New Factsheet on the Alignment of Evangelical and Tea Party Values

[10.06.2011]

Many of the GOP primary candidates will be in DC this weekend, but not for a debate (I hear your sigh of relief.  There have been a lot of those recently).  They’re all speaking at the annual Values Voter Summit, a conservative conference with four major stated goals: to “limit government,” “champion traditional values,” “reduce spending,” and “protect America.”  In addition to the seven major GOP candidates, speakers will include major social conservative icons like the American Family Association’s Bryan Fischer, former Attorney General Ed Meese, and the National Organization for Marriage’s Brian Brown.  It’s an important conservative event, so as you read coverage of the conference, take a look at the factsheet we compiled on the alignment of white evangelical Protestant and Tea Party value on key social issues.  For example:

  • Overlapping Identities: Nearly half (58%) of Americans who identify with the Tea Party movement also identify as a part of the religious right or Christian conservative movement. [Source: PRRI, American Values Survey, 2010]. Fully three-quarters (75%) of those who identify with the Tea Party movement describe themselves as “a Christian conservative.” [Source: PRRI, Pluralism, Immigration and Civic Integration Survey, 2011]
  • Libertarianism: Despite conventional wisdom, only about one quarter (27%) of Americans who identify with the Tea Party consider themselves libertarians. [Source: PRRI, Pluralism, Immigration and Civic Integration Survey, 2011]

For more numbers on abortion, same-sex marriage, the death penalty, and the economic “earthquake,” and where the Tea Party and white evangelical Protestants fall on all of these issues, read over the factsheet.

3 Responses to “New Factsheet on the Alignment of Evangelical and Tea Party Values”

  1. [...] Evangelical aversion to Mormons wouldn’t be such a problem for Romney if he could build a winning coalition without them. But historically, that’s been hard to do in GOP primaries. Sixty percent of voters in the Iowa caucuses and the South Carolina primary in 2008 were evangelicals.
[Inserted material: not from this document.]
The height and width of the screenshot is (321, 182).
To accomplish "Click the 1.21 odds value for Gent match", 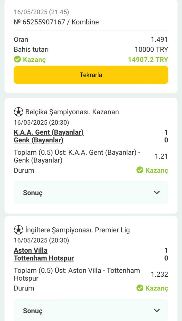I will pos(161,156).
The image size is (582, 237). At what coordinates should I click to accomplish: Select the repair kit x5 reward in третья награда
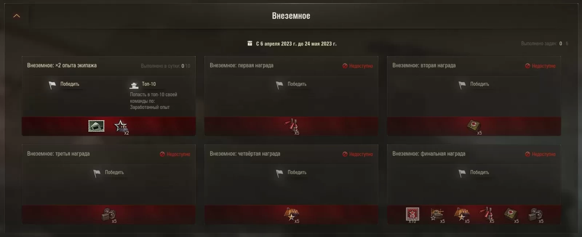click(x=109, y=215)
And Tea Party supporters, who are among the most energized in this campaign season, overwhelmingly identify themselves as “Christian conservatives.” [...]

  2. [...] Evangelical hatred to Mormons wouldn’t be such a problem for Romney if he could build a winning bloc but them. But historically, that’s been tough to do in GOP primaries. Sixty percent of citizens in a Iowa caucuses and a South Carolina primary in 2008 were evangelicals. And Tea Party supporters, who are among a many energized in this debate season, overwhelmingly identify themselves as “Christian conservatives.” [...]

  3. [...] And Tea Party supporters, who are among the most energized in this campaign season, overwhelmingly identify themselves as “Christian conservatives”, according to the Public Religion Research [...]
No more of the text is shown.